== PAGE TEXT ==
▬▬▬▬▬▬

19. Thompson says Vogel’s idea to get rid of idea of nature can’t help Thompson explain the horror in the idea of Global warming ending nature
20. DEEP ECOLOGY IDEA OF HUMAN/NATURE DISTINCTION
21. Sessions rejects false dichotomy (of Vogels?) that nature is either totally pristine (untouched) or nature does not exist
22. SessionsL degrees of natural
a. Virtually pristine wild environments and totally human dominated and developed environments
23. Parts of nature can be more or less wild or “self-willed”
a. World is neither purely natural nor entirely artificial (Red-cockaded woodpecker)
24. New dichotomy: Wild vs civilized; Human domination (“civilization”) and that which is wild and free, self-willed and not dominated by humans
a. Allows humans to be part of nature
b. Humans are wild too and participate in this self-willed nature
c. Of course much of humanity is civilized and not part of wild nature
d. Also problematically, human civilization can be self-willed and is wild in that sense, so better to stick with idea of wild as non-dominated by humans
i. That can include some parts of humans.
25. “Human domestication of the wild is not inconsistent with the continued existence of the wild”
a. So one can domesticate it without civilizing it?
26. GW as too much civilization, controlling/dominating influence of humans
27. GW can’t be end of wild nature
a. Because nature is essentially wild
28. Anthropogenic GW can’t bring about end of nature
a. Because humans are essentially part of wild nature
b. So for that reason we are incapable of destroying
c. But we could destroy ourselves too
29. MORAL HORROR (ANXIETY) OF GW REMAINS EVEN AFTER REALIZE IT CAN’T END NATURE
30. How explain the moral horror/anxiety we feel based on idea that GW is something like the end of nature?
31. Even though can’t end wild nature, there is moral horror that remains due to global warming.
a. It’s as if we did end nature
32. What is it? What’s so bad about it?

▬▬▬▬▬▬

== RAW RECORDS ==
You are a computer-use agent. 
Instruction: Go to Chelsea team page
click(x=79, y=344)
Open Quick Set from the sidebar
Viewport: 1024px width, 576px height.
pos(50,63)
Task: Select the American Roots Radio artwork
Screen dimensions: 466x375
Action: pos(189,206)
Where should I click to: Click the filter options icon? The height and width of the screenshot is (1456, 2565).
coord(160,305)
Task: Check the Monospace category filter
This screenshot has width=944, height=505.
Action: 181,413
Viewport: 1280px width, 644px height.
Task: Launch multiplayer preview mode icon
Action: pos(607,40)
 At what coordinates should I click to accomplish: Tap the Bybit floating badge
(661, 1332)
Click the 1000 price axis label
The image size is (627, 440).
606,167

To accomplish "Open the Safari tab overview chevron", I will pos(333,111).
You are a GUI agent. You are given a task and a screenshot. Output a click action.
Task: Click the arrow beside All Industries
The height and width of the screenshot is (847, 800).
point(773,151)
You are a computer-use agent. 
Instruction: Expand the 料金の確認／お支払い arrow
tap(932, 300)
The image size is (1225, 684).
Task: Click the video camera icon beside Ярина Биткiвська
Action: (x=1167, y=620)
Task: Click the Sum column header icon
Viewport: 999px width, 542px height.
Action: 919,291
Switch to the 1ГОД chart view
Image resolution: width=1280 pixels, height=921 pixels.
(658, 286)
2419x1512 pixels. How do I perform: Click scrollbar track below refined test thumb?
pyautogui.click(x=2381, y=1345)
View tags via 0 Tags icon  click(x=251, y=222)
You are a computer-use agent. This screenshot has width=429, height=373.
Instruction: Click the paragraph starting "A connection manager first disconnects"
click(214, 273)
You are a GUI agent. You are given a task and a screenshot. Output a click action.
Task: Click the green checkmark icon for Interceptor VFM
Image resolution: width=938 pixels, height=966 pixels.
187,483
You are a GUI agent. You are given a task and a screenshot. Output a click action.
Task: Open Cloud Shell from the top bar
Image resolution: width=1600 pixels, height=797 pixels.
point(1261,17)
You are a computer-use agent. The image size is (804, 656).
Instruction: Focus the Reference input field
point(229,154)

▬▬▬▬▬▬

== PROBLEM TO WORK ON ==
In the notes on nature and global warming, what false dichotomy does Sessions reject?

== OUTPUT OF THE TASK ==
That nature is either totally pristine (untouched) or does not exist.